**TO BE DONE:** Retype, word for word, the passage of the softball injury court opinion below that begins with the words containing "SMITH, Judge." and ends with "Field for practices.".

## start SOURCE EXCERPT

Daniel v. City of Morganton

Citation125 N.C.App. 47,479 S.E.2d 263
Decision Date07 January 1997
Docket NumberNo. COA96-267,COA96-267
CourtCourt of Appeal of North Carolina (US)
Parties, 114 Ed. Law Rep. 1251 Kristen S. DANIEL, Plaintiff, v. The CITY OF MORGANTON, The Burke County Board of Education, and Deborah Gober, Defendants.

Daniel & LeCroy, P.A. by M. Alan LeCroy, Morganton, for plaintiff-appellant.

Patrick, Harper & Dixon by Stephen M. Thomas, Hickory, for defendant-appellee City of Morganton.

Patton, Starnes, Thompson, Aycock, Teele & Ballew, P.A. by Larry A. Ballew, Morganton, for defendants-appellees Burke County Board of Education and Deborah Gober.

SMITH, Judge.

On 19 March 1990 plaintiff was participating in softball practice with the Freedom High School girls' varsity softball team. The softball field on which practice was being held was located on a portion of land owned by defendant, Burke County Board of Education (Board) and leased and maintained by defendant, City of Morganton (City). The softball field was in the course of being constructed by the City and the surface of the playing field was rough. Grass was in intermittent spots and there were a number of bare patches and numerous rocks in the outfield. The City recreation department was in charge of getting the softball fields ready for school teams use. The recreation department was not aware that Freedom High School was using the particular field. City personnel thought the high school was using another field, the Ralph Edwards Nursery Field for practices.

Defendant Gober was employed by defendant Board as a mathematics teacher and received compensation for being the assistant coach to the girls' softball team. On 19 March 1990, Coach Gober had the outfield players, including plaintiff, engaged in a drill to practice fielding "grounders." During the drill, Gober stood at the edge of the infield approximately 70 feet from the players and hit hard grounders into the roughly surfaced outfield to be fielded by the players. Defendant Gober hit a ground ball towards plaintiff's position. The ball hit either a clump of grass or a rock and took an erratic hop and hit plaintiff in the face. The force of the ball knocked out one of plaintiff's teeth and loosened another. Plaintiff's injuries will require her to undergo future dental treatment.

## end SOURCE EXCERPT
## start INFORMATION SHOWN

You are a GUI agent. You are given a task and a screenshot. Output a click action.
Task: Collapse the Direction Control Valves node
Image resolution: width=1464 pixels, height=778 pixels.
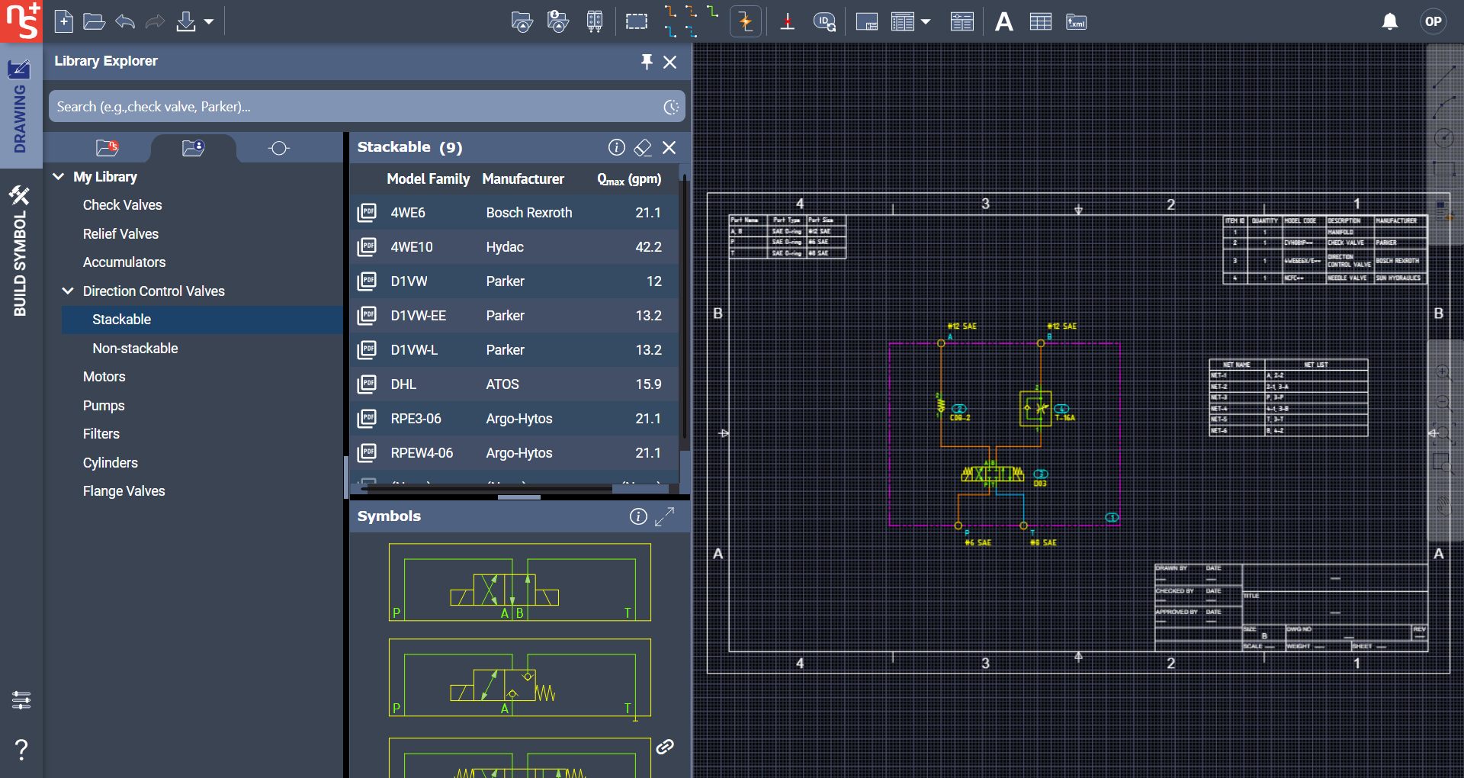tap(68, 291)
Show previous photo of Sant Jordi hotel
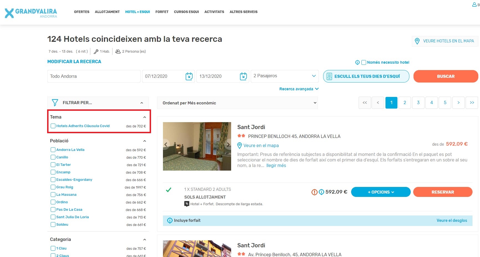 [x=166, y=144]
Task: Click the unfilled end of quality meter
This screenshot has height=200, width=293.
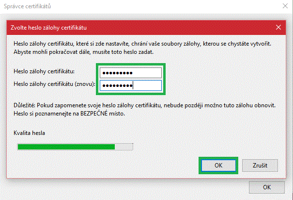Action: (x=123, y=147)
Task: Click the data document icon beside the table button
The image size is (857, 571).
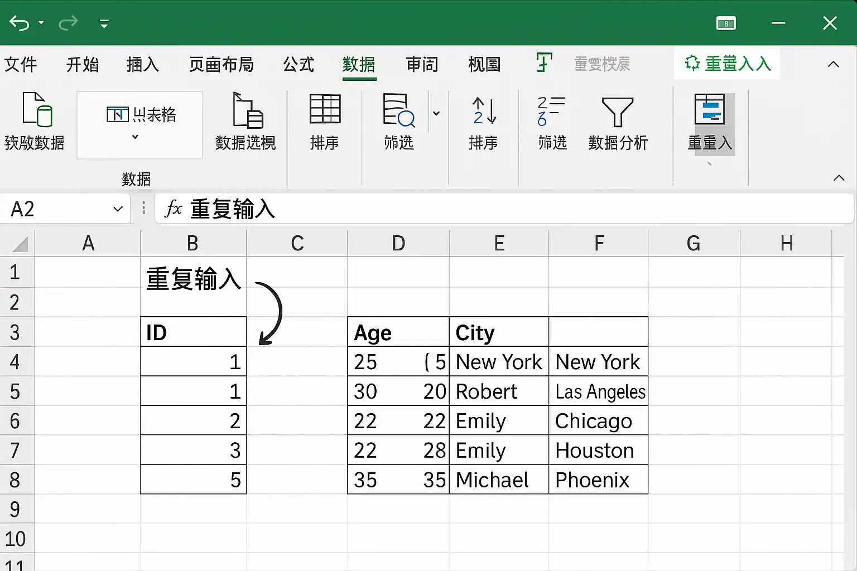Action: pyautogui.click(x=248, y=110)
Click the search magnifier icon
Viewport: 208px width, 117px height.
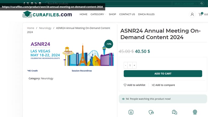(202, 3)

## end INFORMATION SHOWN

**OUTPUT OF THE TASK:**
SMITH, Judge.

On 19 March 1990 plaintiff was participating in softball practice with the Freedom High School girls' varsity softball team. The softball field on which practice was being held was located on a portion of land owned by defendant, Burke County Board of Education (Board) and leased and maintained by defendant, City of Morganton (City). The softball field was in the course of being constructed by the City and the surface of the playing field was rough. Grass was in intermittent spots and there were a number of bare patches and numerous rocks in the outfield. The City recreation department was in charge of getting the softball fields ready for school teams use. The recreation department was not aware that Freedom High School was using the particular field. City personnel thought the high school was using another field, the Ralph Edwards Nursery Field for practices.